Es kümmerte ihn einen Dreck, ob die Militärpolizisten ihn zum Stehenbleiben aufforderten oder hinter ihm herbrüllten oder ihn darauf aufmerksam machten, dass das, was er gerade tat, purer Leichtsinn und im Grunde lebensgefährlich war. Und es kümmerte ihn einen Dreck, welche Konsequenzen sein Handeln nach sich ziehen würde. In diesem Moment konnten ihm sämtliche Ordnungshüter dieser Welt, die eigenen Kollegen mit eingeschlossen, gestohlen bleiben. Und sämtliche Geheimdienste des gesamten Planeten, allen voran CIA, KGB, Staatssicherheit – oder wie diese staatlich gelenkten Syndikate auch immer heißen mochten. Sydow wollte jetzt nur noch eins: endlich seine Frau, die lachend und winkend auf ihn zurannte, in die Arme schließen. Und er wollte die Ereignisse der letzten 20 Stunden und sämtliche Abgründe, von denen aus er in die Tiefe gestarrt hatte, vergessen. Morgen war auch noch ein Tag, wenn auch einer, an dem nichts mehr so sein würde, wie es war. Das galt, wie ihm sehr wohl bewusst war, nicht nur für Berlin, sondern auch für ihn, Tom Sydow, von Beruf Kriminalhauptkommissar. Solange keine Klarheit darüber herrschte, was mit Veronika passiert war, würde die Kripo Berlin die zweite Geige spielen, ganz gleich, was der Herr Polizeipräsident oder sonst wer dazu sagen würde.
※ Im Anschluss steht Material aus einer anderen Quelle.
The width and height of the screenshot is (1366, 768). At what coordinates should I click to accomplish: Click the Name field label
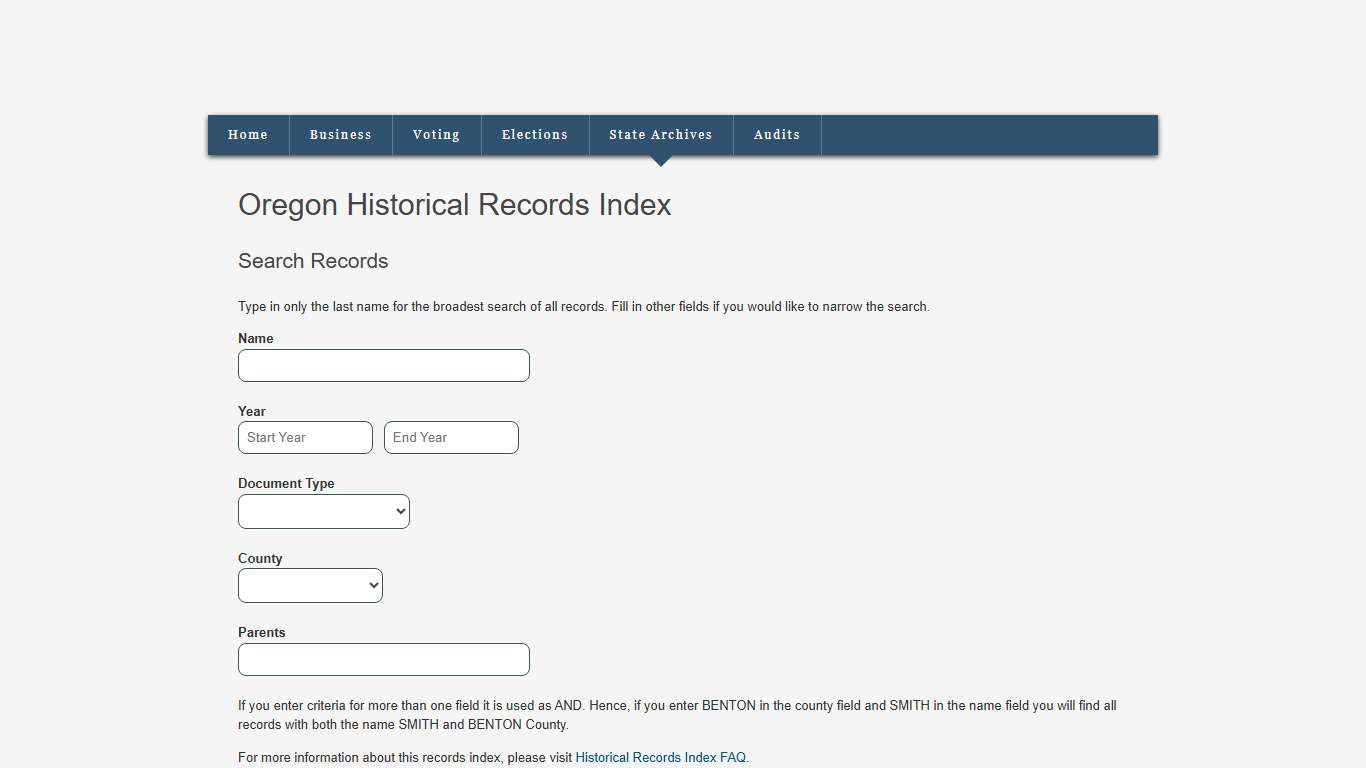(x=255, y=338)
»Verspricht du mir etwas, Tom?«, flüsterte ihm Lea ins Ohr, nachdem sie sich aus seinen Armen gelöst, ihn gestreichelt und seine Hand ergriffen hatte, um die wenigen Meter, die sie vom Westufer der Spree trennten, hinter sich zu bringen. »Versprichst du mir, nichts unversucht zu lassen, um … um …« Dann versagte ihr die Sprache, und sie hatte Mühe, ihre Tränen zurückzuhalten.
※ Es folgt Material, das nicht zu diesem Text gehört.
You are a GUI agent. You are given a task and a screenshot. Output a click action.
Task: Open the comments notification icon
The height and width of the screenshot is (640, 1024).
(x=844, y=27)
»Ich werde sie rausholen, koste es, was es wolle«, nahm Sydow seiner Frau die Worte aus dem Mund, verstärkte den Druck seiner Hand und durchschritt mir ihr die Gasse der Schaulustigen, welche sich wie von selbst gebildet hatte. »Und wenn ich einen Tunnel buddeln muss!«
ACHT
»Ich könnte die Alliierten zum Handeln bewegen, wenn er [Chruschtschow] irgendetwas mit Westberlin anstellt, aber nicht, wenn er in Ostberlin etwas tut.«
(Präsident Kennedy gegenüber Walt Rostow,
Juli 1961)
›Kennedys Reaktionen auf den Mauerbau waren bewusst behutsam. Er blieb, wie geplant, bis zum Montagmorgen auf seinem Familiensitz und ließ lediglich durch das Außenministerium erklären, die Abriegelung West-Berlins habe keine Auswirkungen auf die alliierten Rechte in West-Berlin und den Zugang dorthin. In dieser zurückhaltenden Reaktion kommt zum Ausdruck, dass Kennedy die Berliner Mauer als Gottesgeschenk betrachtete.‹
(Aus: Robert Dallek: John F. Kennedy. Ein unvollendetes Leben. Frankfurt am Main 2007, S. 375)
ENTWARNUNG
Hyannis Port, Massachusetts
(13.08.1961)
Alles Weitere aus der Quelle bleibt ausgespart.